5. Training a neural network

Training a neural network takes a lot of boilerplate code that includes forward propagation, finding loss using loss function, backpropagating the error back, and update the weights using the optimizer. However, frameworks like Tensorflow take care of all of this for you.

To train our neural network, we will call fit() method on model that takes:

Training Data: In this, we will use train_images consisting of images that we will feed to the neural network.
Training Labels: In this, we will use train_labels consisting of labels that represent the output of our training images.
Epochs: Epochs are the number of times our model will iterate on all training examples. For example, if we specify 10 epochs, then our model will run on all 60,000 training images 10 times.

fit() method returns a history object that contains the loss values and metrics specified during compile time after each epoch.

history = model.fit(
  x = train_images,
  y = train_labels,
  epochs = 10
)

Its output is:

Epoch 1/10
1875/1875 [==============================] - 8s 4ms/step - loss: 0.1994 - accuracy: 0.9412
Epoch 2/10
1875/1875 [==============================] - 8s 4ms/step - loss: 0.0818 - accuracy: 0.9745
Epoch 3/10
1875/1875 [==============================] - 8s 4ms/step - loss: 0.0529 - accuracy: 0.9836
Epoch 4/10
1875/1875 [==============================] - 9s 5ms/step - loss: 0.0372 - accuracy: 0.9883
Epoch 5/10
1875/1875 [==============================] - 8s 4ms/step - loss: 0.0270 - accuracy: 0.9915
Epoch 6/10
1875/1875 [==============================] - 9s 5ms/step - loss: 0.0218 - accuracy: 0.9928
Epoch 7/10
1875/1875 [==============================] - 8s 4ms/step - loss: 0.0169 - accuracy: 0.9942
Epoch 8/10
1875/1875 [==============================] - 9s 5ms/step - loss: 0.0139 - accuracy: 0.9953
Epoch 9/10
1875/1875 [==============================] - 9s 5ms/step - loss: 0.0122 - accuracy: 0.9961
Epoch 10/10
1875/1875 [==============================] - 8s 4ms/step - loss: 0.0104 - accuracy: 0.9966

We got an accuracy of 99.6%, pretty good. Here we can see our loss values decreasing and accuracy increasing after each step. We can also plot these values in a graphical manner using matplotlib.

# Showing plot for loss
plt.plot(history.history['loss'])
plt.xlabel('epochs')
plt.legend(['loss'])
plt.show()

# Showing plot for accuracy
plt.plot(history.history['accuracy'], color='orange')
plt.xlabel('epochs')
plt.legend(['accuracy'])
plt.show()

6. Evaluating a neural network

Now we have trained our neural network, we would like to see how it performs on data our model haven’t seen before. For this we will use our test dataset to see how much accurate it is.

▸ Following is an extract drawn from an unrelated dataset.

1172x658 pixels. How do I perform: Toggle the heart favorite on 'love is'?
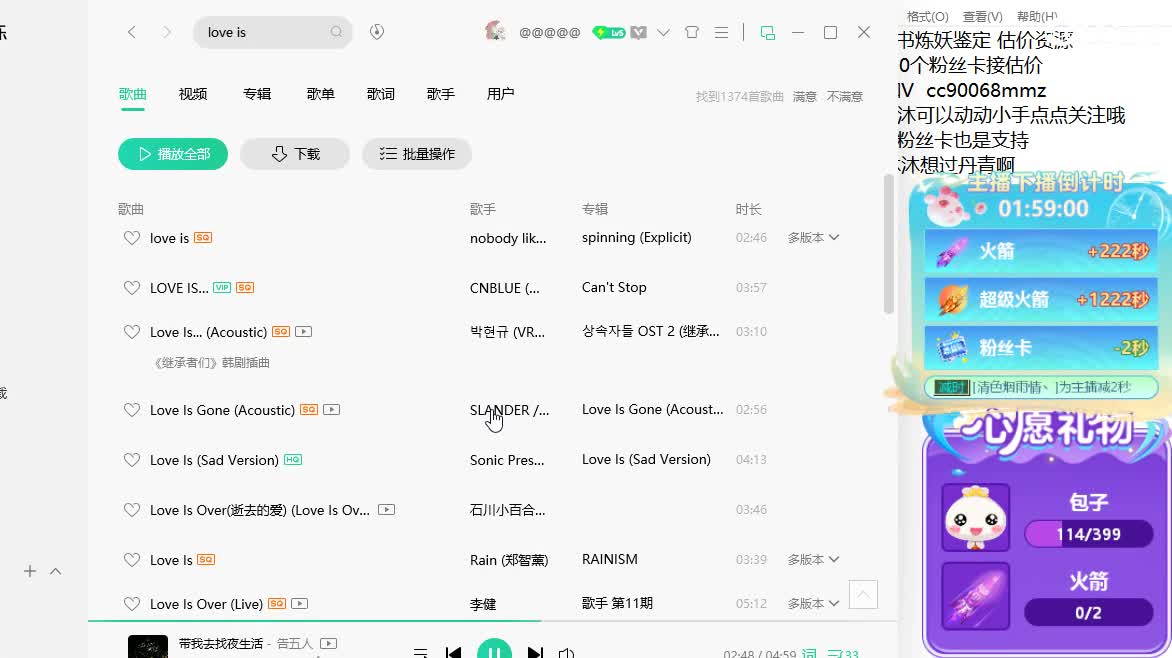click(x=132, y=237)
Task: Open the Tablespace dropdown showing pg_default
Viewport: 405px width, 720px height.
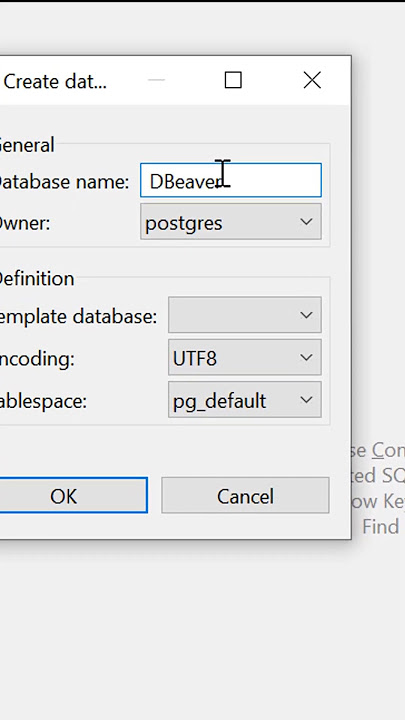Action: tap(244, 400)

For this we will call evaluate() method on model.

# Call evaluate to find the accuracy on test images
test_loss, test_accuracy = model.evaluate(
  x = test_images, 
  y = test_labels
)

print("Test Loss: %.4f"%test_loss)
print("Test Accuracy: %.4f"%test_accuracy)

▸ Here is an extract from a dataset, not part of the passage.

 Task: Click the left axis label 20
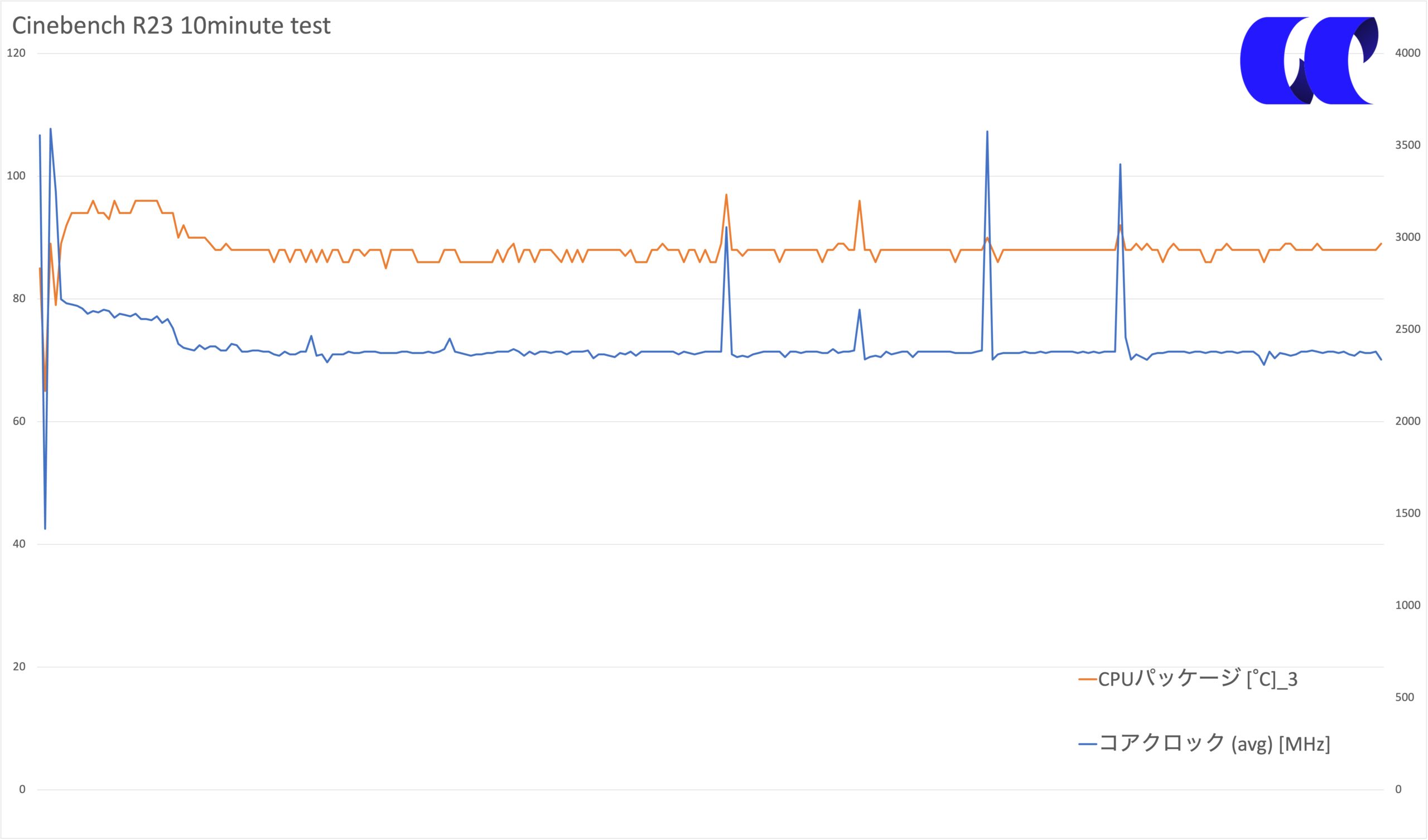tap(19, 667)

313/313 [==============================] - 1s 2ms/step - loss: 0.0852 - accuracy: 0.9799
Test Loss: 0.0852
Test Accuracy: 0.9799

With our trained model, we can also make predictions on new images and see what our model identifies in the image. We make predictions in 2 steps:

Predicting Probabilities: We will use model.predict() that will return the probabilities for an image of being it to one of the classes. In our example, for a single image, it will return 10 probabilities for each image representing probabilities of it being a digit 0 – 9.
Predicting Classes: Now we have 10 probabilities, the class with maximum probability is the one predicted by the model. To find this, we will use tf.argmax() that will return the index with maximum value.

predicted_probabilities = model.predict(test_images)
predicted_classes = tf.argmax(predicted_probabilities, axis=-1).numpy()

Now you can see what our model has predicted. You can change the index to see output for different test images.

index=11

# Showing image
plt.imshow(test_images[index])

# Printing Probabilities
print("Probabilities predicted for image at index", index)
print(predicted_probabilities[index])

print()

# Printing Predicted Class
print("Probabilities class for image at index", index)
print(predicted_classes[index])

Final Code

import tensorflow as tf
import matplotlib.pyplot as plt

mnist = tf.keras.datasets.mnist
(train_images, train_labels) , (test_images, test_labels) = mnist.load_data()

# Printing the shapes
print("train_images shape: ", train_images.shape)
print("train_labels shape: ", train_labels.shape)
print("test_images shape: ", test_images.shape)
print("test_labels shape: ", test_labels.shape)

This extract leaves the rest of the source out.